Thomas Lord Professor, Department of Materials Science and Engineering

Director, Microphotonics Center

Principal Investigator, Electronic Materials Group

 

Ph.D., Metallurgy, MIT, 1969
  S.B., Metallurgy, MIT, 1965

Prof. Kimerling's research has had fundamental impact on the understanding of the chemical and electrical properties of defects in semiconductors and in the use of this knowledge in materials processing and component reliability. His research teams have enabled long-lived telecommunications lasers, produced the first 1MB DRAM, developed semiconductor diagnostic methods such as DLTS, SEM-EBIC, and RF-PCD, and pioneered silicon microphotonics. His MIT research on silicon processing has addressed integrated circuit fabrication, microphotonic materials and devices, solar energy conversion and environmentally benign integrated circuit manufacturing. Among the achievements of this research are the creation of a process simulator for wafer contamination gettering; development of a new ultrasensitive measurement for silicon surface perfection; the discovery of a surface passivation method for the reduction of cleaning steps in manufacturing; and the development of in-situ diagnostic tools for wet chemical process control.

His group's microphotonics research has produced a series of first ever achievements with the goal of monolithic integration of optical interconnection with integrated microelectronic circuit chips. A few of the legendary results in this area include the optoelectronic physics and materials processing of rare earth-doped semiconductors culminating in the first room temperature operational, erbium-doped silicon light emitting diode; the monolithic integration of MOSFET driver circuitry with Si:Er LEDs and Si/SiO2 waveguides; the process development silicon optical waveguides to yield low loss microphotonic signal distribution; the fabrication and demonstration of the first waveguide-integrated microcavity resonators based on photonic crystal designs at a wavelength of 1.54 microns; the fabrication and demonstration of optical add/drop microphotonic circuits for high capacity WDM data distribution based on microring resonator filter junctions; and the process development and testing of high performance, heteroepitaxial Ge-on-Si photodetectors for microphotonic applications.

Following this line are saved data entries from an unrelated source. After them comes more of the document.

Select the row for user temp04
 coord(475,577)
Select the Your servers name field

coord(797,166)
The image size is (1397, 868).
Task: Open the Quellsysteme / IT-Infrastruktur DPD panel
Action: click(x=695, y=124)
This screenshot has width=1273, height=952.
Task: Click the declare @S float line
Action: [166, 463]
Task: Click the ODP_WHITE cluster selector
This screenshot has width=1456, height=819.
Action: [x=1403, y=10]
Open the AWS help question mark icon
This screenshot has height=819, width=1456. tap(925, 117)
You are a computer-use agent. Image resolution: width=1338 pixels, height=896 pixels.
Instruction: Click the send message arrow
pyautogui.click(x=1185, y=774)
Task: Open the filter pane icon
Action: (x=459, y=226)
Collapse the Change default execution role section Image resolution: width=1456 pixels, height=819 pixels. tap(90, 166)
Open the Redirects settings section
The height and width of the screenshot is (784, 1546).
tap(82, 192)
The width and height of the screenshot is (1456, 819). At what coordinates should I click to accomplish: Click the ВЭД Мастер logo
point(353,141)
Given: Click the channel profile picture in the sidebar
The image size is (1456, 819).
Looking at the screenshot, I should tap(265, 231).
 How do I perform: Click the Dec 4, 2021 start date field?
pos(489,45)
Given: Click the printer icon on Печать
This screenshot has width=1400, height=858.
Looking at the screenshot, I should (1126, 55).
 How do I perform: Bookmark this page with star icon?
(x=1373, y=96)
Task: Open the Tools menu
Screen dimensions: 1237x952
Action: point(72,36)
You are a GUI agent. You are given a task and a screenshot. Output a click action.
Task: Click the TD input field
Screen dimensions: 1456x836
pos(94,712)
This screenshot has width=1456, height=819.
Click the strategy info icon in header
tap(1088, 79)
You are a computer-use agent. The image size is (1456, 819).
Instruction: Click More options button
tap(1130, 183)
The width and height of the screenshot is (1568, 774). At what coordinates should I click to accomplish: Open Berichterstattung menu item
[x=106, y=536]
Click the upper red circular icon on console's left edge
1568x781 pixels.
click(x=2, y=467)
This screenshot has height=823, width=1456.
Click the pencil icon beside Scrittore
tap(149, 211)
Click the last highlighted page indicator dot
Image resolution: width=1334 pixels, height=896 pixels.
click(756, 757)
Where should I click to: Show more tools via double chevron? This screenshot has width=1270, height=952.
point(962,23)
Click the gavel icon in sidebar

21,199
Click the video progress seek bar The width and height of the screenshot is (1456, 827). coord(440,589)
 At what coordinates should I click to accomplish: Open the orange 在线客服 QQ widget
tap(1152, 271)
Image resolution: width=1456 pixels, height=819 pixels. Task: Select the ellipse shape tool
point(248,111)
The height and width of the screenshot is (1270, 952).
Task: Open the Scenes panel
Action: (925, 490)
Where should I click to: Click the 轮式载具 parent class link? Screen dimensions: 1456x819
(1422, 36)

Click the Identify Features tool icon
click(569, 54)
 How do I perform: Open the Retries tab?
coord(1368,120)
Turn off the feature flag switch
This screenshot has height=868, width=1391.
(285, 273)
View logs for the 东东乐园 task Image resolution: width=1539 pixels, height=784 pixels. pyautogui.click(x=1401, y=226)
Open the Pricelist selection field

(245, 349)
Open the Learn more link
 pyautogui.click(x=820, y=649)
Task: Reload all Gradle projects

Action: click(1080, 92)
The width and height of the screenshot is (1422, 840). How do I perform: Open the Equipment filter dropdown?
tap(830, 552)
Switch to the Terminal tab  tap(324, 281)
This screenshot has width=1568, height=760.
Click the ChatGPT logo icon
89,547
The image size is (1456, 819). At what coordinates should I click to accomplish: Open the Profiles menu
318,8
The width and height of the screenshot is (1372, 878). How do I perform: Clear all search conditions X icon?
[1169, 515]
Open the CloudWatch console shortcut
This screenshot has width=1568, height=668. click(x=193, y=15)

In addition to being the Thomas Lord Professor of Materials Science and Engineering at MIT and the founding Director of the MIT Microphotonics Center, Dr. Kimerling has also served as Director of the MIT Materials Processing Center (1993-2008) and was Head of the Materials Physics Research Department at AT&T Bell Laboratories when he joined the faculty of MIT as Professor in 1990. He has authored more than 350 technical articles and holds more than 50 patents. He leads the MIT-Industry team of the Communication Technology Roadmap.

Dr. Kimerling is the recipient of the 1995 Electronics Division Award of the Electrochemical Society, the 1996 MIT Perkins Award for Excellence in Graduate Advising, the 1997 Humboldt Senior Scientist Research Award and the 1999 John Bardeen Award of TMS. He is a Fellow of the American Physical Society, the AAAS, TMS, MRS and the School of Engineering of the University of Tokyo.